WASHINGTON The Senate headed for a last-minute showdown over spending as Republicans vowed on Wednesday to block a bill laden with pet projects that would fund the entire U.S. government.
With prospects uncertain for the $1.1 trillion measure, lawmakers planned for a vote on Saturday, hours before funding expires for everything from nuclear submarines to national parks.
Senate Republicans blasted the bill as a crude Democratic attempt to push through funding for pet projects known as earmarks before the new year, when Republicans will wield greater clout in Washington.
Republicans also objected to the $8.3 billion worth of pet spending projects tucked into the bill, even though they personally requested many of the earmarks. Many voters view earmarks as a prime example of wasteful government spending, and Republicans vowed to renounce them after winning big in the November 2 congressional elections.
"We will reject any earmarks requested by us or anyone else because that's what the American people have said they want," said Republican Senator John Cornyn.
He has sponsored 51 earmarks worth $93.5 million in the bill, according to the watchdog group Taxpayers for Common Sense.
Republican Senator Jim DeMint, one of the chamber's most uncompromising conservatives, has threatened to require clerks to read the entire 1,924-page bill out loud, a process which could take days.
It is unclear whether Cornyn will be able to muster enough votes to block the bill. Republican Senator Bob Bennett told Reuters he will back the measure, and four others said they remain undecided.
The House of Representatives passed a substantially different funding bill last week.
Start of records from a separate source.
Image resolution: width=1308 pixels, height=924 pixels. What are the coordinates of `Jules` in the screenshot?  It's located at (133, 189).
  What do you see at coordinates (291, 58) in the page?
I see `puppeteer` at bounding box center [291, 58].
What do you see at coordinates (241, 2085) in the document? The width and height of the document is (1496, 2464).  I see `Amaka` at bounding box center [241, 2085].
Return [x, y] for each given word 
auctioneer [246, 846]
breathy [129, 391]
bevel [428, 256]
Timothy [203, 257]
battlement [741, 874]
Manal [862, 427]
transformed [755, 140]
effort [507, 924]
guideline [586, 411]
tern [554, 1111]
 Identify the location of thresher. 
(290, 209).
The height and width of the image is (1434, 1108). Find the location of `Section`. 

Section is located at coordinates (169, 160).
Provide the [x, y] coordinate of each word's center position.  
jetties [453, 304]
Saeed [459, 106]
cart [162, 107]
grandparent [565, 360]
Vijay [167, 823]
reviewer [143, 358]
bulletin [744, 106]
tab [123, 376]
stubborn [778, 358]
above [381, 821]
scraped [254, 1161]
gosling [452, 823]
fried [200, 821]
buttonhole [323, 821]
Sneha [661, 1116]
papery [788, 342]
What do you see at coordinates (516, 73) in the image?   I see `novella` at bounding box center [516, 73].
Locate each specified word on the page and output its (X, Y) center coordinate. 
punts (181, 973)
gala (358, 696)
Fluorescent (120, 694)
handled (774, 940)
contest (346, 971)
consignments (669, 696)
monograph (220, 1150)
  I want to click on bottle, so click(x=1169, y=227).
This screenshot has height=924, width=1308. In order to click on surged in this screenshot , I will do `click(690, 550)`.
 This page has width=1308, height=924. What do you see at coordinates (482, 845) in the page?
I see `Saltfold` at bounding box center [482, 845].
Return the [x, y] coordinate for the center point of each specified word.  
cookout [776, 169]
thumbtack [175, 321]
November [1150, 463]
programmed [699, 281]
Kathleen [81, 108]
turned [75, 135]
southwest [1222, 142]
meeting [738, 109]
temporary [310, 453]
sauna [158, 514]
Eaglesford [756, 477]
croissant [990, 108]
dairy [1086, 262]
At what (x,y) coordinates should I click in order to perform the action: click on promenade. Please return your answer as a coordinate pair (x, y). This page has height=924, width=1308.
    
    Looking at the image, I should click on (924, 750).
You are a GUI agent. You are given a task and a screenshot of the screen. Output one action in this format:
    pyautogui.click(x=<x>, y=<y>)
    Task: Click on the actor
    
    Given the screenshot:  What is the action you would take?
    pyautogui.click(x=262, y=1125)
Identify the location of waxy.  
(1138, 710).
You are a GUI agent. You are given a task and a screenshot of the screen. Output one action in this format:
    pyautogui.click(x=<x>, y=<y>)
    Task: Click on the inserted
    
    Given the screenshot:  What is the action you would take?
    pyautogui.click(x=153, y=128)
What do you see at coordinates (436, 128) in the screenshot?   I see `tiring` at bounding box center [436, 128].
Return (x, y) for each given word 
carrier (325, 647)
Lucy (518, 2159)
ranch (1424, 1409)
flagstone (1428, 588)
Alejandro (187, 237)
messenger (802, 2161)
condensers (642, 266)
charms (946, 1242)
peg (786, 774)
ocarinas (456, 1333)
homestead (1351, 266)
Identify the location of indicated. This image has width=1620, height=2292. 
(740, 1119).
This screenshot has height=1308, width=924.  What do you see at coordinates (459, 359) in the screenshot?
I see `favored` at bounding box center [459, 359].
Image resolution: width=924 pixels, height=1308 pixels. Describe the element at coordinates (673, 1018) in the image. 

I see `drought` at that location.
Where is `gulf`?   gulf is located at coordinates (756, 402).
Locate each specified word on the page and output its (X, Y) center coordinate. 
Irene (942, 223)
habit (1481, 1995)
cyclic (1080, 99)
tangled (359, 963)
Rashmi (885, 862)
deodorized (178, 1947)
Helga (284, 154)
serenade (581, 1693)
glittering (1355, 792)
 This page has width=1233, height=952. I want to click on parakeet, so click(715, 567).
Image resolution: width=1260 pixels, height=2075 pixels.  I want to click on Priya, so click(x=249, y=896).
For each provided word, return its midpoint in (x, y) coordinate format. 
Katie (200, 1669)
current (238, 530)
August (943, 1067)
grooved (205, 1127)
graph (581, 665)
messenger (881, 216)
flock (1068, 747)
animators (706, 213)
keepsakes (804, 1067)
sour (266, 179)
The two measures would have to be reconciled before current spending expires on Saturday at midnight EST (0500 GMT).
DEMOCRATS "CAUTIOUSLY OPTIMISTIC"
A Senate Democratic aide said he was "cautiously optimistic" that they will have the support they need to pass the bill.
The bill reflects the changed political climate in Washington as voters have become increasingly opposed to the aggressive spending measures Democrats have taken over the past few years to fight the deepest economic downturn since the Great Depression.
The bill would provide $29 billion less than Obama requested to fund the government until the next fiscal year begins in October 2011.
It would freeze the salaries of nondefense federal employees through 2013 and prohibit the administration from bringing terrorism suspects held at the Guantanamo Bay prison camp in Cuba to the United States to face criminal trial.
The measure includes big budget increases for financial regulators to carry out their increased responsibilities under the Dodd-Frank reform of Wall Street, and $1 billion to begin implementing Obama's signature healthcare overhaul.
It includes $450 million to continue work on a second engine for the F-35 fighter plane, which the Pentagon has tried to kill for several years. Nevertheless, Defense Secretary Robert Gates said he supported the bill.
Congress is supposed to pass 12 individual spending bills to fund the government before the start of the fiscal year each October, but rarely manages to do so.
Congress has kept the government running on an extension of last year's budget, an approach that prevents agencies from doling out new research grants and launching other programs.
The Senate spending bill combines those 12 bills into one unwieldy package. Still, it would represent an improvement over the House version. That bill would essentially extend last year's budget through the rest of the current fiscal year, an approach that would make it difficult to shift funding to high-priority areas.
Republicans in both the House and the Senate want Congress to extend last year's budget only for a few months. That would give them a greater chance to enact the deep spending cuts they have promised.